It is appropriate for process engineers, R&D team members, and other quality professionals who need to understand how to use statistical tools for pharmaceutical processes.
Explore the data analysis techniques necessary to understand product variation and defects, determine shelf life, assess if a process is capable of meeting specifications, and monitor the stability of a validated process.
Statistical principles will be presented through examples and exercises ― all supported by Minitab Statistical Software.
Learn to apply Minitab tools commonly used in the pharmaceutical industry. Develop sound statistical approaches to data analysis by understanding how to select the right tool for a given scenario and to correctly interpret the results of the analysis. Learn how to easily import data and export output.
Learn the foundation for important statistical concepts for determining if a process mean is off target, whether two means are significantly different, and for demonstrating if a process change does not significantly affect a critical response. Develop the necessary skills to successfully evaluate and certify measurement systems.

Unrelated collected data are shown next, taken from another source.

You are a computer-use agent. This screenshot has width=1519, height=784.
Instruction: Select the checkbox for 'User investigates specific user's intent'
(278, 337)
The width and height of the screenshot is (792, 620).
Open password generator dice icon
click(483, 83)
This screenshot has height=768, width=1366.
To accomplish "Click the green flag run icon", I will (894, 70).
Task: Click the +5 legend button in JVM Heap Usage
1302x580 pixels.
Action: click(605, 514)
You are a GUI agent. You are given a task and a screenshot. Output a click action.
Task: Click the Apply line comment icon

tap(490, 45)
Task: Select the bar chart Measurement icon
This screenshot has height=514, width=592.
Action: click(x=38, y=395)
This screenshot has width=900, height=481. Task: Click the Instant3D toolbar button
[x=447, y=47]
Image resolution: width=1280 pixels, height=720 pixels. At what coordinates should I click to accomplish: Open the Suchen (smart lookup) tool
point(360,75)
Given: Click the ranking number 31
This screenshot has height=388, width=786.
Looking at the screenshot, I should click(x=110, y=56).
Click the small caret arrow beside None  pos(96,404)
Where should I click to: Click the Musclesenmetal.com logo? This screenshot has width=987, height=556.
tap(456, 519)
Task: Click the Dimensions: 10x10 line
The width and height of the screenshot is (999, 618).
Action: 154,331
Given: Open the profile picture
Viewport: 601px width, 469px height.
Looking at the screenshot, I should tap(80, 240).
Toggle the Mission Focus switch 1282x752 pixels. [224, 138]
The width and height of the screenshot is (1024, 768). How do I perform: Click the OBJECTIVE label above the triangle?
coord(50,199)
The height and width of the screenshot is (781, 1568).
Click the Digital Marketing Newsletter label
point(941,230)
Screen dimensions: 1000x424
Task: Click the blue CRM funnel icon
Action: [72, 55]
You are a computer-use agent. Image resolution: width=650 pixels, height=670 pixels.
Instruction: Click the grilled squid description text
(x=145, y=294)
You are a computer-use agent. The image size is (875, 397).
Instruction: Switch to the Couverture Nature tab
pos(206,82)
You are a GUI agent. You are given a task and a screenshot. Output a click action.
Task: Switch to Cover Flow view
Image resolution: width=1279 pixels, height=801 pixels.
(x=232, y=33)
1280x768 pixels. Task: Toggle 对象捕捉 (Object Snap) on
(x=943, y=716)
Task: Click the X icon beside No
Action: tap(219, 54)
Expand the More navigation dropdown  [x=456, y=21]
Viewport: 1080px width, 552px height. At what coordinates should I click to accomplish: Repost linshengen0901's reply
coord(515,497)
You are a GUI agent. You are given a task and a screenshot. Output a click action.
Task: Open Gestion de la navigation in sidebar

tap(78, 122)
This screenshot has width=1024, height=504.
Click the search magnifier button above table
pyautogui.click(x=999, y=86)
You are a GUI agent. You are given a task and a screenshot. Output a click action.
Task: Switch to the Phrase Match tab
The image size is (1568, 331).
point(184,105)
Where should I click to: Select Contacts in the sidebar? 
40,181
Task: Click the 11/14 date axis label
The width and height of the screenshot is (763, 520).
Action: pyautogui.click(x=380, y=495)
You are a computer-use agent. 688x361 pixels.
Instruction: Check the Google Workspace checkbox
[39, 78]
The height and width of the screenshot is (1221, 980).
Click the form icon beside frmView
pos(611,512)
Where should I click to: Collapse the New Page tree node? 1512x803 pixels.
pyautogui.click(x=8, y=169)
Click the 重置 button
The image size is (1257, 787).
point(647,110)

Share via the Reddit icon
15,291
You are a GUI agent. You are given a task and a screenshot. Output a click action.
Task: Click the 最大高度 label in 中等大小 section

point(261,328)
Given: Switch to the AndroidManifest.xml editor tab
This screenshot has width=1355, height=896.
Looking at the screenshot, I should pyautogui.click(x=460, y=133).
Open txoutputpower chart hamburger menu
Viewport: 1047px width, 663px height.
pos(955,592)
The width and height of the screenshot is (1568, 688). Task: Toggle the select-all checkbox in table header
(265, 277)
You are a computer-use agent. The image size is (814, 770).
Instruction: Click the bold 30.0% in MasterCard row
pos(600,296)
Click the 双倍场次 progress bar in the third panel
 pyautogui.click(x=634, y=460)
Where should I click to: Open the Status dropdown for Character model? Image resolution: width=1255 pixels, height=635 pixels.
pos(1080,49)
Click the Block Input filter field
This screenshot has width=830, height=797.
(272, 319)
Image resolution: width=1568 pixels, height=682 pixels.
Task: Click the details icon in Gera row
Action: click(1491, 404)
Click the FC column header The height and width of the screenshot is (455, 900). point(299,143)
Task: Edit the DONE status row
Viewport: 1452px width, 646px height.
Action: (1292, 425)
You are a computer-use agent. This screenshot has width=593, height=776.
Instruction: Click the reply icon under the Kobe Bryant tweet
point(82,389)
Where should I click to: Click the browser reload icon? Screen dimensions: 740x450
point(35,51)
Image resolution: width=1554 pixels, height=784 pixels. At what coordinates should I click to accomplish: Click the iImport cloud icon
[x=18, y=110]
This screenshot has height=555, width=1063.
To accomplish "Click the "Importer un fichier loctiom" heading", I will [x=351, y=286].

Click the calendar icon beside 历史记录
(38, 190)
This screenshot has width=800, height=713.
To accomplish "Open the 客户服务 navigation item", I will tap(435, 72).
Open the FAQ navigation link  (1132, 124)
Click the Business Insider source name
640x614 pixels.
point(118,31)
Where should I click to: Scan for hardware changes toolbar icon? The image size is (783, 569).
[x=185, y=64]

Understand how to utilize important capability analysis tools to evaluate your processes relative to internal and customer specifications. Learn how to evaluate a random sample of product from a lot to determine whether to accept or reject the entire lot.
Understand how to apply DOE for process improvement. Learn how to use stability analysis for determining the shelf life of a product. All applications place emphasis on making good business decisions based upon the practical application of statistical techniques commonly used in the pharmaceutical industry.
None. This course can be used as a pre-requisite to Response Surface Designs and DOE in Practice.